# Your Thoughts: Securing Custom Daemons



## dordal (Aug 26, 2009)

We are writing a daemon that automatically adds and configures user accounts on our FBSD box. The idea is:
1) User signs up on web page; user signup is stored in DB
2) We will have a daemon running on our box that takes those signups and automatically runs adduser, makes a few default folders for them, etc. etc. 

Current thinking is to make the daemon run as root. Now we sanitize the hell out of the user data that comes in, but the fact remains that we are still sending user-submitted data to a process running as root. That makes me feel uneasy. 

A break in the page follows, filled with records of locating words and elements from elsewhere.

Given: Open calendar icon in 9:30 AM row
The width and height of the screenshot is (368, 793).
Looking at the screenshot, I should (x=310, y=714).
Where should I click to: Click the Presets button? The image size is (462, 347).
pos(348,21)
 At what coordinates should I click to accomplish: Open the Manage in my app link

Is there a better way to do this? I think our daemon has to run as root to be able to add users to the system, or am I missing something?


----------



## vermaden (Aug 26, 2009)

Why not use PAM with users kept in PostgreSQL database?

Check these for more info:
http://pam-pgsql.sourceforge.net/
http://jasonnoble.org/labels/pam.html


----------



## anomie (Aug 26, 2009)

As a general recommendation, if you haven't considered doing so already, I would put the whole application in a FreeBSD jail. In the worse case - i.e. your sanitization fails - you will likely be able to contain the nastiness to the jail (instead of overflowing to the entire system).


----------



## SirDice (Aug 26, 2009)

dordal said:
			
		

> 2) We will have a daemon running on our box that takes those signups and automatically runs adduser, makes a few default folders for them, etc. etc.


Don't use adduser for this. Use pw(8). You can also make use of the /usr/share/skel/ directory.


----------



## vivek (Aug 26, 2009)

We do something like this for our shared hosting customer and all user ftp, e-mail, apache dir auth, subdomains accounts are stored in a mysql database. No system file is edited at all, no shell access. All daemons are configured to do username/password lookup via mysql database. Also, we run all servers in jail on both Linux (VMs) and FreeBSD.


----------